The U.S. Supreme Court continues to add business law cases to its docket. The most recent case, American Express Co et al. v. Italian Colors Restaurant et al., may determine the extent to which businesses can adopt contract provisions mandating that disputes be individually arbitrated.
The underlying anti-trust lawsuit involves the “swipe fees” American Express charges merchants for every credit card transaction. Merchants, including the Italian Colors Restaurant in Oakland, California, contend that they are being overcharged and want to pursue a class-action lawsuit. Meanwhile, American Express points to a long-standing arbitration provision in its contracts that waives the right to pursue a class-action lawsuit.
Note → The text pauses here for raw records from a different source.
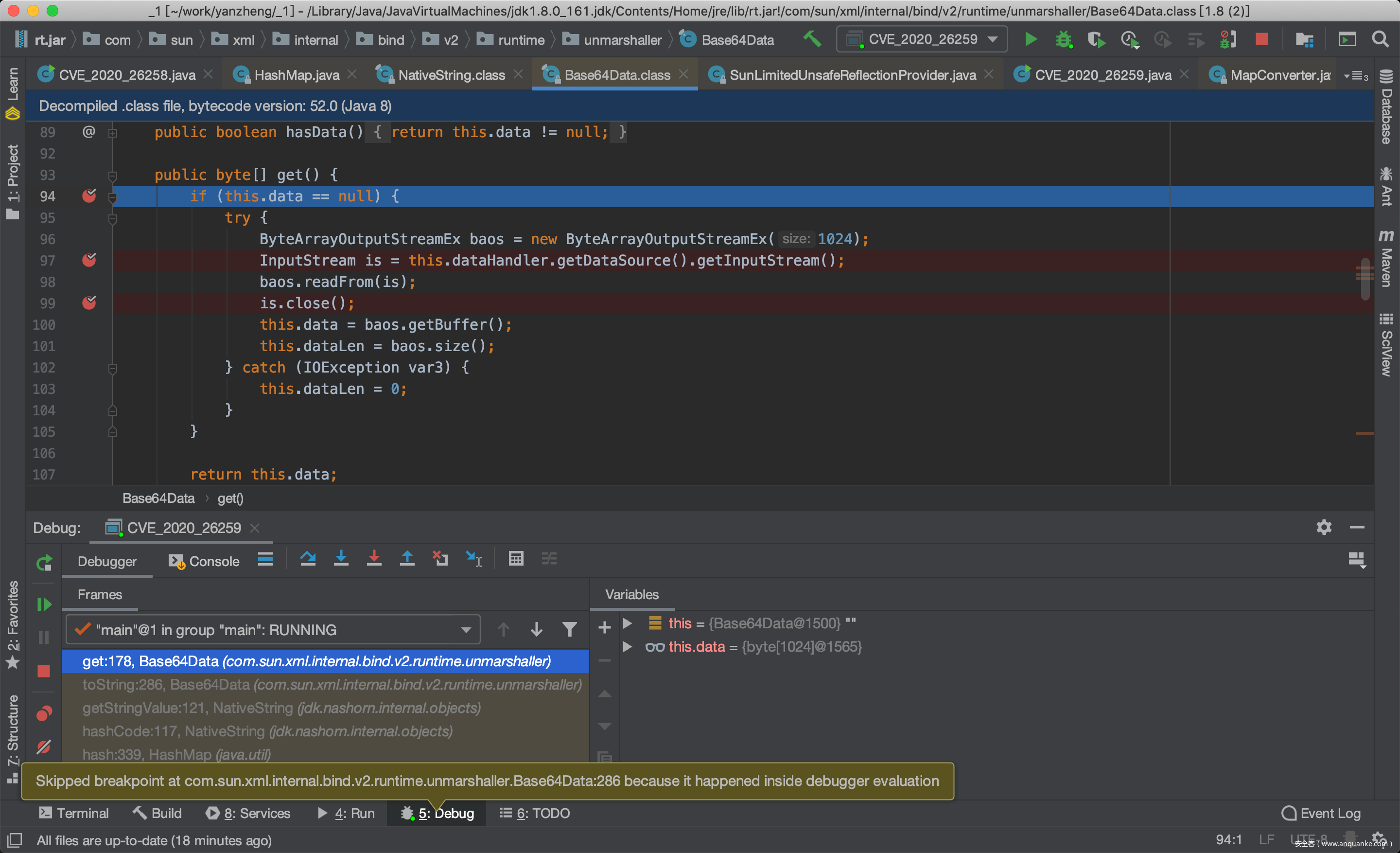The width and height of the screenshot is (1400, 853).
Task: Click the Step Out debugger icon
Action: [x=407, y=560]

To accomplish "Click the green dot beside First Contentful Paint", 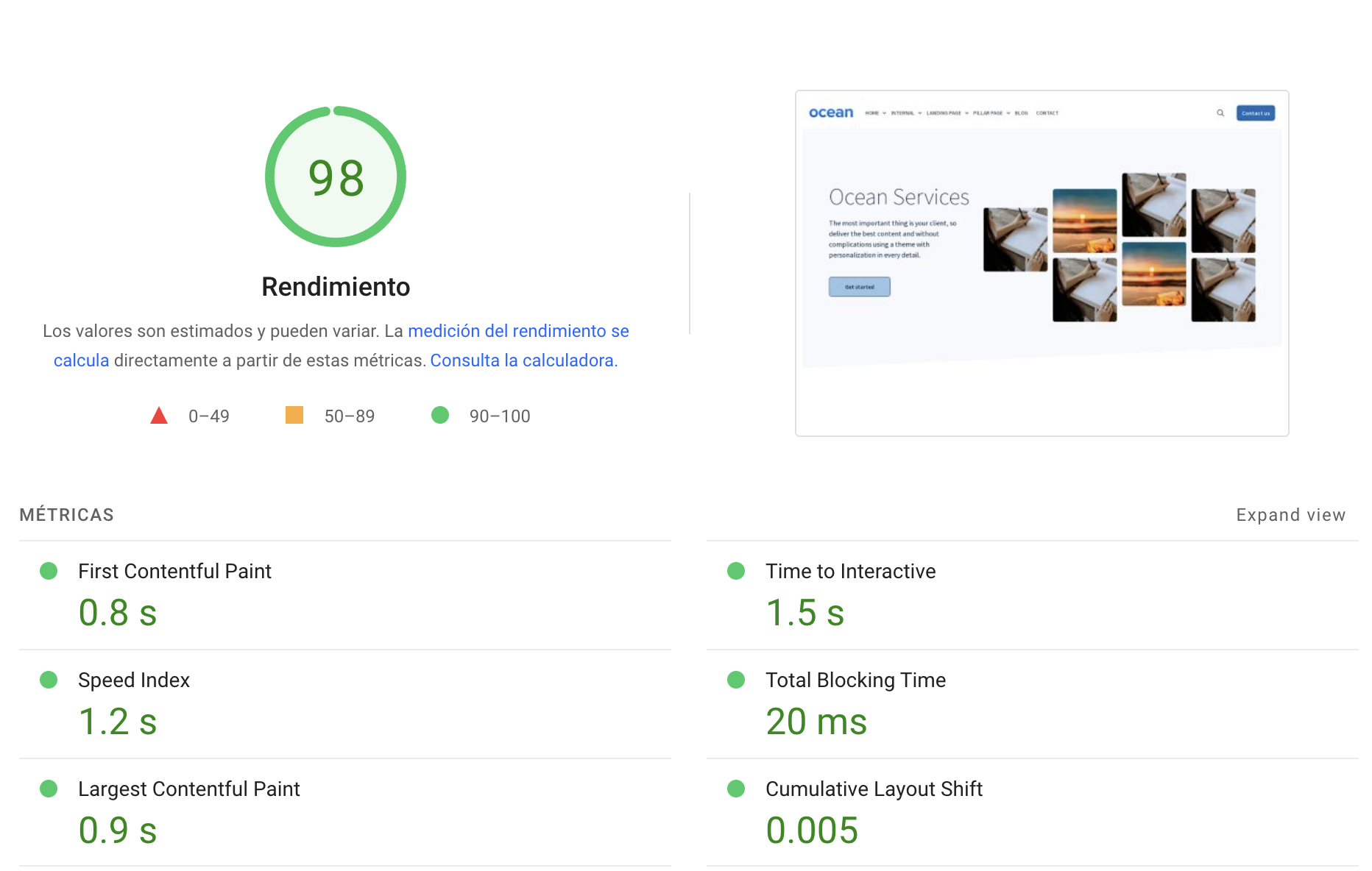I will point(49,571).
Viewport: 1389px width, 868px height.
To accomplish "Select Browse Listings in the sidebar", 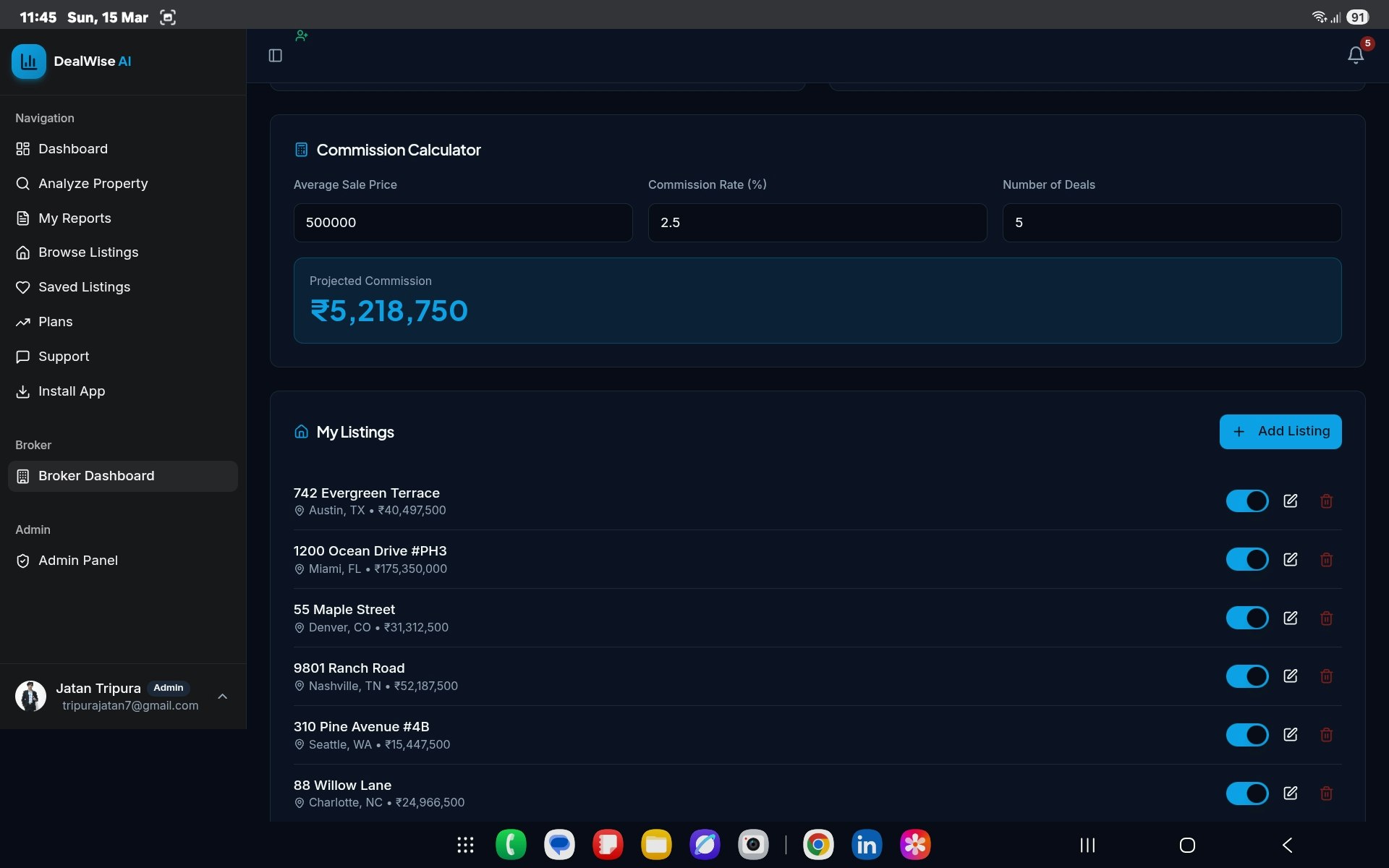I will tap(88, 252).

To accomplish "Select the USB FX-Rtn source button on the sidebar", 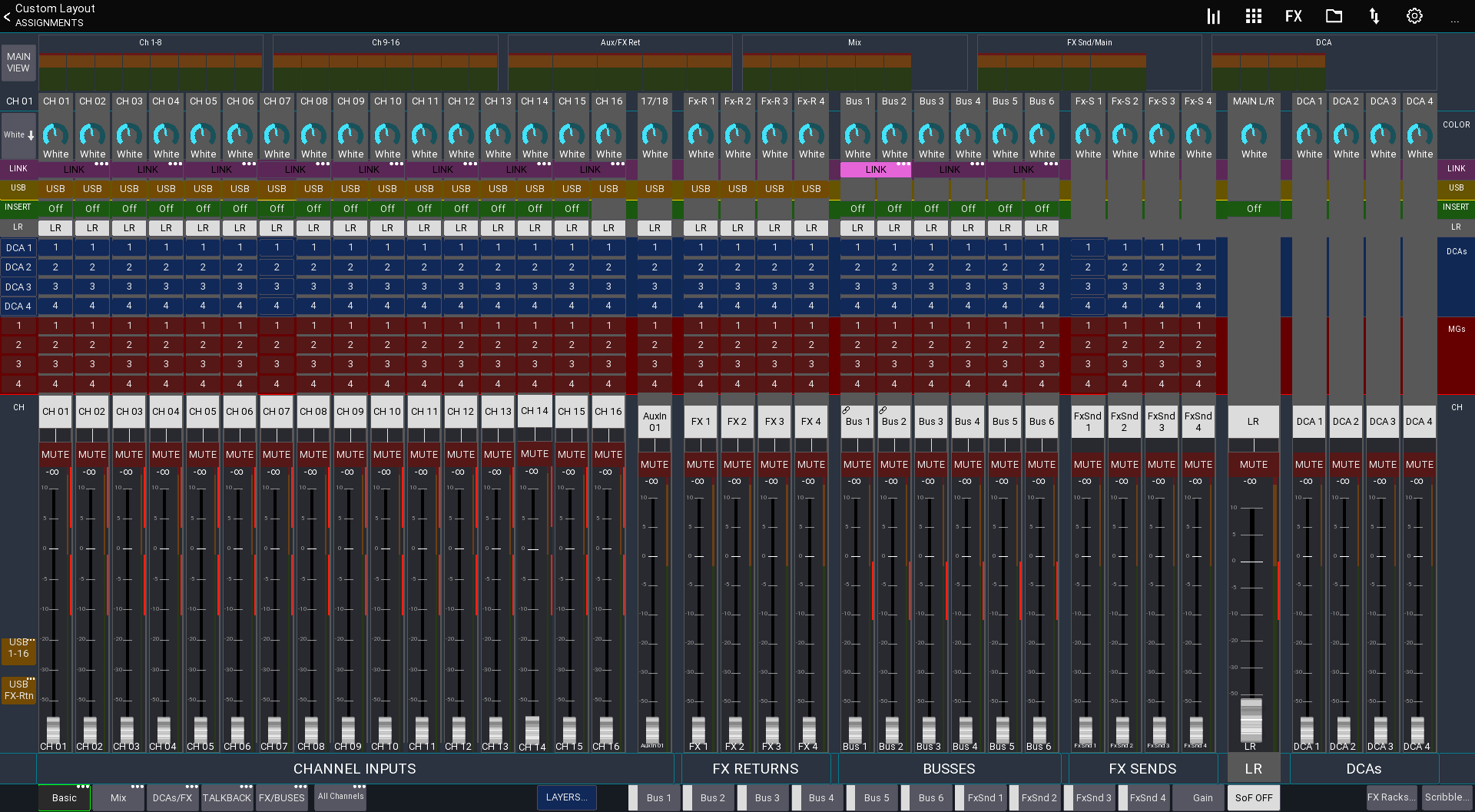I will click(x=18, y=690).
Earlier this year, the Second Circuit Court of Appeals refused to enforce the provision and allowed the plaintiffs’ federal antitrust claims to proceed as a putative class action. It concluded, “The practical effect of enforcement would be to preclude [plaintiffs’] ability to vindicate their federal statutory rights.” The Second Circuit specifically noted that it would be “economically unfeasible” for the merchants to pursue their claims individually.
On appeal, American Express argues that the Second Circuit ignored the precedent established in AT&T Mobility LLC v. Concepcion, 131 S. Ct. 1740 (2011), in which the Court held that the Federal Arbitration Act (FAA) preempts state laws invalidating commercial arbitration agreements that preclude class arbitration. In doing so, the Second Circuit created a “sweeping, unwritten loophole in the FAA” that must be addressed by the Supreme Court, American Express argues.
Thus, the business community will be watching closely as the Supreme Court will again consider the interplay between the FAA and class-action lawsuits. Oral argument will likely be scheduled for in the first part of 2013. We will provide updates as they become available.